De repente, o encanto acabou, a paixão apagou e as juras de amor eterno deram lugar ao silêncio. Está claro que não há como continuar a relação, mas você fecha os olhos para o óbvio e insiste em um relacionamento predestinado ao fim.
Em um relacionamento sadio, tudo é feito em função do sentimento. Duas pessoas se tornam uma : os problemas são dos dois, as alegrias compartilhadas e as dificuldades superadas. Acontece, que nem todo amor é para sempre, nem todo relacionamento dura anos e nem todo sentimento traz paz. E, por mais que você insista na relação, o amor já foi embora há tempos.
É triste, mas é verdade: o amor às vezes acaba e, nem sempre, tem motivos claros. Da noite para o dia, e pelos mais diversos motivos, o amor desaparece. Rotina, mesmice, traição, ofensas… o motivo pouco importa! O problema está em superar um amor desgastado e acreditar ser merecedor de outro.
Amor nunca foi garantia de final feliz. Empatia, confiança, compreensão, respeito, diálogo, e inúmeras outras mantenedoras da convivência, são pilares tão importantes quanto o amor. Essa história de “amar até embaixo da ponte” é conversa de botequim.
Khalil Gibran, célebre ensaísta, poeta, conferencista e pintor libanês afirmava que “É errado pensar que o amor vem do companheirismo de longo tempo ou do cortejo perseverante. O amor é filho da afinidade espiritual e a menos que esta afinidade seja criada em um instante, ela não será criada em anos, ou mesmo em gerações”.

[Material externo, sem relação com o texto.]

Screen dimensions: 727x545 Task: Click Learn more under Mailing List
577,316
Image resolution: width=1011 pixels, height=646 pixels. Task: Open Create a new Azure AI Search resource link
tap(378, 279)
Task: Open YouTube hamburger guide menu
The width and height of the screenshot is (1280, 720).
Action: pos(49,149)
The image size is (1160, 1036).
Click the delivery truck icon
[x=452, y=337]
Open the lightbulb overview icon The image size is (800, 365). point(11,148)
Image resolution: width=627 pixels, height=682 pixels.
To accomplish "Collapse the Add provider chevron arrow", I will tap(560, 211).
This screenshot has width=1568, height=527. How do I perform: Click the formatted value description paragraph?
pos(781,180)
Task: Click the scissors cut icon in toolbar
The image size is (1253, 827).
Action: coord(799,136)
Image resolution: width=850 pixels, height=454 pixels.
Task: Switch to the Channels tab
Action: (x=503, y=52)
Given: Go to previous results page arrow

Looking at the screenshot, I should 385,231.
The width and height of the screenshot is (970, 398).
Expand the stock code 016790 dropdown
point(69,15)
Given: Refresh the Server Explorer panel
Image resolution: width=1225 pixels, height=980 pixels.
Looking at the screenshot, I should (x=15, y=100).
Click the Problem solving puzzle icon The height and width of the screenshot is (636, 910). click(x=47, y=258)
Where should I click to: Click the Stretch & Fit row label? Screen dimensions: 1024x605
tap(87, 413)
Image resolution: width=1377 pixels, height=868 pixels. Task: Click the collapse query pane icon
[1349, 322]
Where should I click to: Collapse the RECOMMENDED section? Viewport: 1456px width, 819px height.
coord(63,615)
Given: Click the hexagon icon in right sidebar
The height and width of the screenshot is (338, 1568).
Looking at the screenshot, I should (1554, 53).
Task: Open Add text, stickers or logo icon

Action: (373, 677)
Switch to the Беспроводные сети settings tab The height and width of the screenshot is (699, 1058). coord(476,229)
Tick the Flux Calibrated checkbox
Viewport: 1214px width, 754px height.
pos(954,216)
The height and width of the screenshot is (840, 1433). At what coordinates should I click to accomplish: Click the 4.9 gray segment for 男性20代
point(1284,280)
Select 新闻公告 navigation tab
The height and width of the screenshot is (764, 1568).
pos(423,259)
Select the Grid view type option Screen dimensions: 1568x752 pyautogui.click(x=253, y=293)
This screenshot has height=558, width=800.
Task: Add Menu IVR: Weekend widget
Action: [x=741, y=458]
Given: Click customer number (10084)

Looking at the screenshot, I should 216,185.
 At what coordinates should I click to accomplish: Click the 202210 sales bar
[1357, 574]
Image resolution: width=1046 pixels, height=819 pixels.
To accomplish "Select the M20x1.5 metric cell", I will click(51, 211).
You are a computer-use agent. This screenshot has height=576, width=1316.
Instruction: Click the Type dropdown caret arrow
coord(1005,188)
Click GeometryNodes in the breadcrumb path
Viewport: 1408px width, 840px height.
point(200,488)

Às vezes, há amor, mas não há coragem para assumir uma relação. Há saudade, mas não há disposição para tomar atitudes. Há planos, mas não há formas de realizá-los. E, nessas omissões dos próprios sentimentos, o amor vai deixando de ser amor.
Insistir em relacionamentos fracassados, cansa. Cansa ter explicação para tudo, perdoar toda traição, arrumar desculpas para as ofensas. Cansa fingir ser feliz e viver de aparências.
Pouco importa amar muito e não aceitar as diferenças rotineiras. Querer a presença, mas não aceitar a convivência a dois. Desejar formar uma família e não ter coragem para isso.
Desculpe a sinceridade: mas amor precisa de muito mais que sentimento para acontecer.
Deixe ir, aceite o fim e faça as pazes com o amor próprio. Às vezes, o “felizes para sempre” significa separados.